Your Former Employer
Know when your health benefit coverage expires and if you can continue receiving coverage from any of the company plans. You may also be able to collect income from any unused vacation days.
Find out how long you will have access to your flexible spending accounts or health savings accounts and if they are transferable.
Negotiate the best severance package you can when you are exiting. Request letters of reference from those you worked with, especially supervisors, which you can later share during a job application process. Highlight your skills and accomplishments in your resume or portfolio that you can present to a future employer.
- If you qualify, file an unemployment insurance claim with your state.

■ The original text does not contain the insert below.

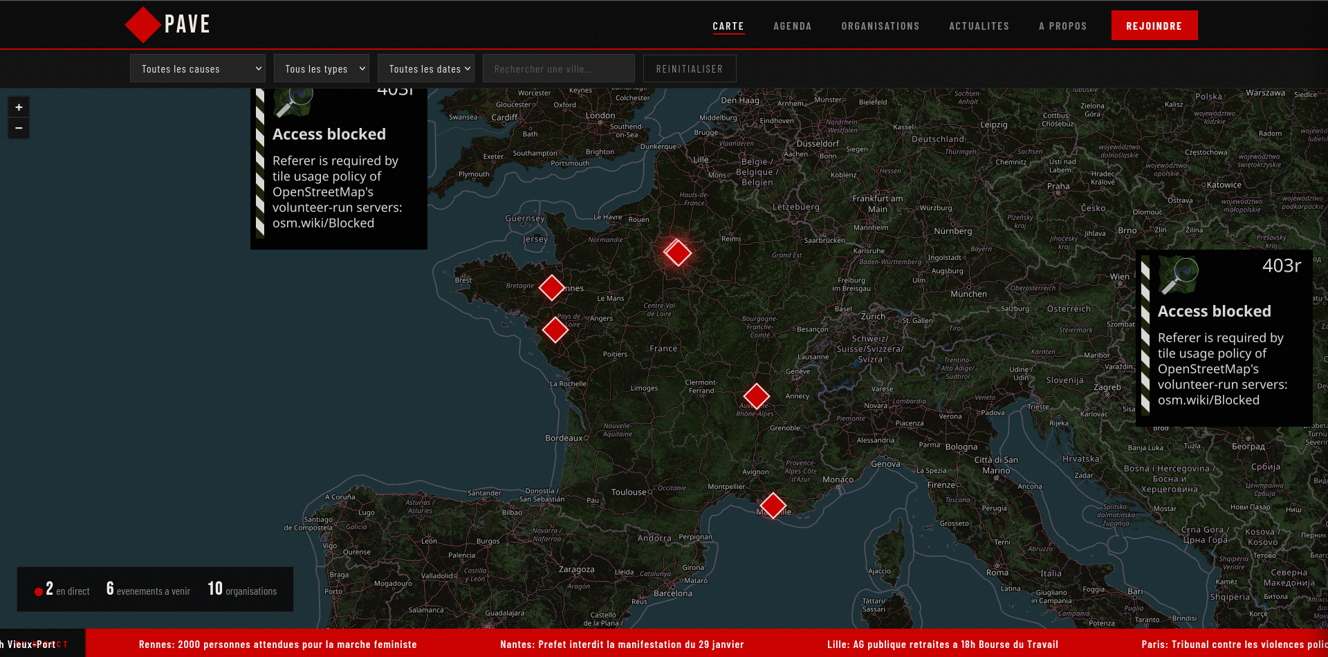
Task: Open the Organisations menu item
Action: coord(880,26)
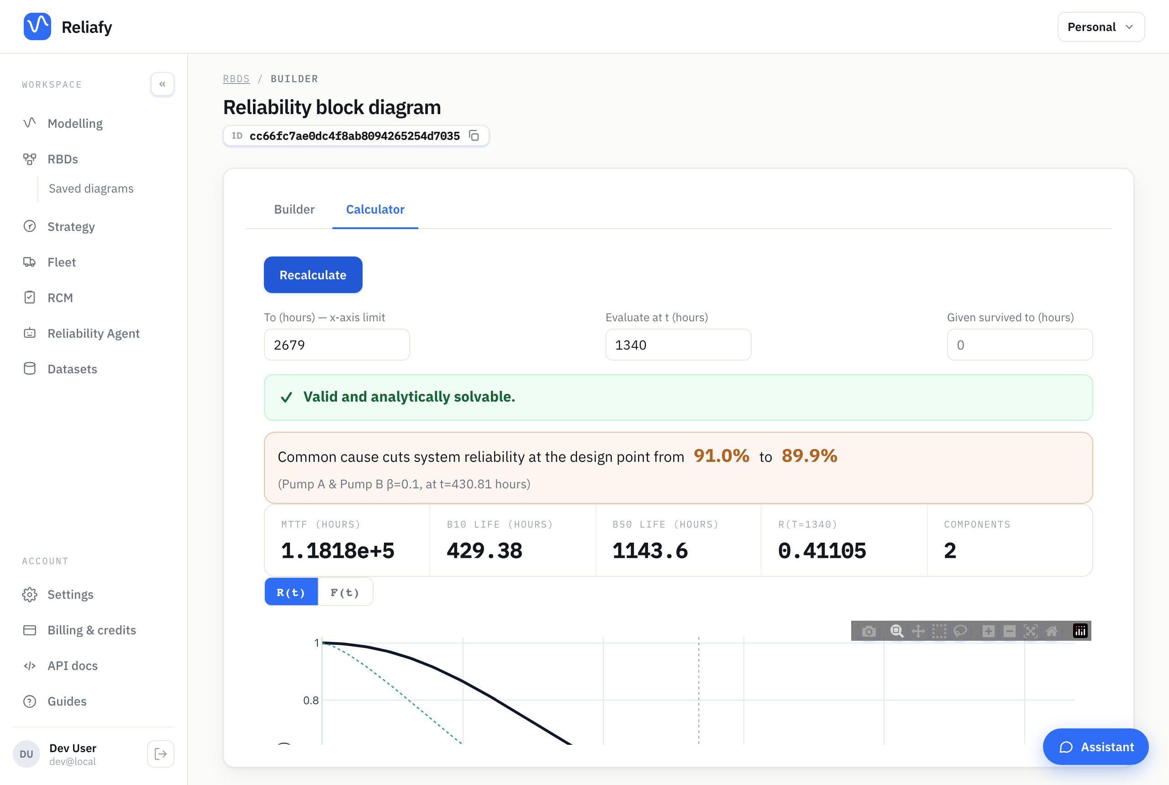Log out using the exit icon
1169x785 pixels.
161,754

You can visit the United States Department of Labor website for more information, or call the Department of Labor at 877-US2-JOBS to find your local unemployment insurance agency.
- Within 45 days after your last day, your former employer is required to send you an application for Consolidated Omnibus Budget Reconciliation Act (COBRA) health care coverage, which gives you access to your former employer's group insurance plan after you leave the company. Depending on your specific situation, you may have from 30–60 days to elect COBRA coverage, and you may be eligible for up to 36 months of continuation coverage. However, COBRA coverage can be more expensive than your former group coverage since employers usually pay for part of their employees' coverage.
- Reassess your budget to determine how you can cut back on your expenses. Try to identify recurring monthly expenditures that you can realistically do without, so that you're able to maintain a sustainable lifestyle while you're job hunting. The goal is to avoid dipping into your savings.
- Resist the temptation of withdrawing money from your 401(k). Early withdrawals are cut with a 10 percent penalty by the federal government and possibly another 10 percent withdrawal tax depending on the state and the applicable income taxes on the distribution itself.
Your Financial Institution
- Meet with a personal banker who can provide budget planning assistance and help you create a debt management plan to keep your finances in order as you're transitioning between jobs. If you have a personal loan, you can request a reduction in your interest rate or ask to suspend a few monthly payments for a limited period of time.
- If you're a homeowner, you can make a request to modify your mortgage loan. You may qualify for the Home Affordable Unemployment Program (UP), which can reduce mortgage payments down to 31 percent of your income or suspend payments altogether for 12 months or more.